Returning to the original question, we can compute $w(1,100)$:

\[

w(1,100) = \left(\frac{3}{2}\right)^{98}(1+1) = \frac{3^{98}}{2^{97}}

\]So if we play optimally, we can expect to win approximately \$361,387,713,364,635,766.57, or about 361 quadrillion dollars!

Of course, this is only an *average*. In general, there will be a very large variability in how much we actually win! Here is a plot of the distribution of winnings (one million trials) along with the average shown as a vertical line. The distribution is heavily skewed, so I plotted the winnings on a log scale. This skewness is manifested in the fact that although the average is about $3.6\times 10^{17}$, the median is only $5.3 \times 10^{16}$. So on average we win a lot, but *most of the time* we win about 7 times less.

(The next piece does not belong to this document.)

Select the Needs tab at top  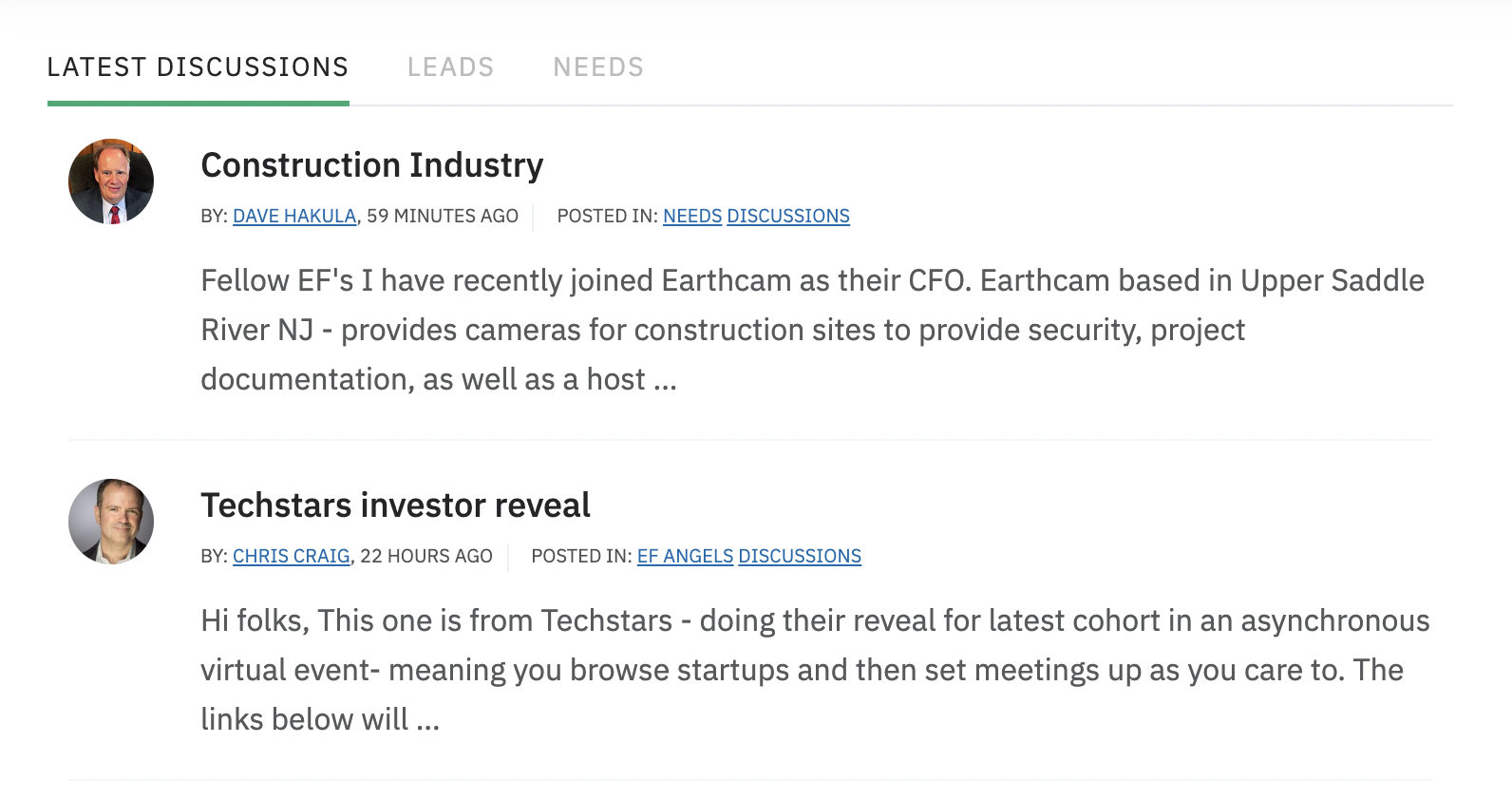click(x=598, y=67)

You can make a pretty good estimate of the width and central value of the probability distribution in log(n) which you find.

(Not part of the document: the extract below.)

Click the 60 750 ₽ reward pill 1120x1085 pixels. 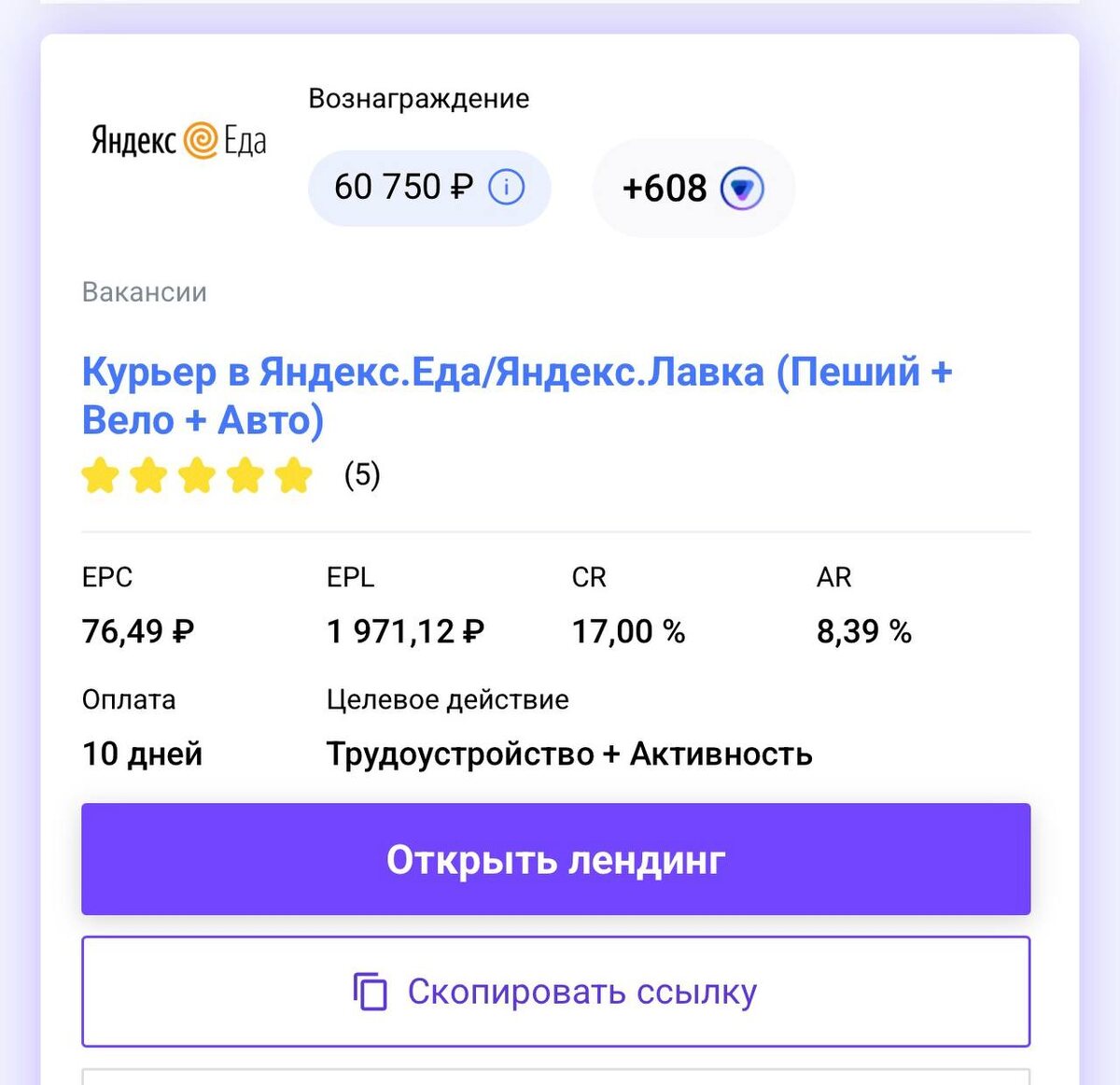(x=429, y=188)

Note that, except for the first few draws, n is generally large. In the approximation that it’s large, the k-value which is drawn varies continuously from 0 to n, or (k/n) ranges from 0 to 1.

The increase in ln(n) is ln(1+k/n). The mean and variance are: (LaTeX notation)

$$

\langle \Delta \ln(n) \rangle = \int_1^2 \ln(y) dy = 2 \ln(2) – 1

$$

and

$$

\Delta \sigma^2 = \int_1^2 ( \ln(y) + 1 – 2 \ln(2) )^2 dy

= 1 – 2 (\ln(2))^2

$$

which are approximately .3863 and .0391 respectively.

The distribution of $\ln(n)$ is approximately Gaussian by the central limit theorem,

with a squared width of about 98*.0391.

Actually one should be a little more careful —

the final two draws have a fairly large variance as well, which should be computed and included separately.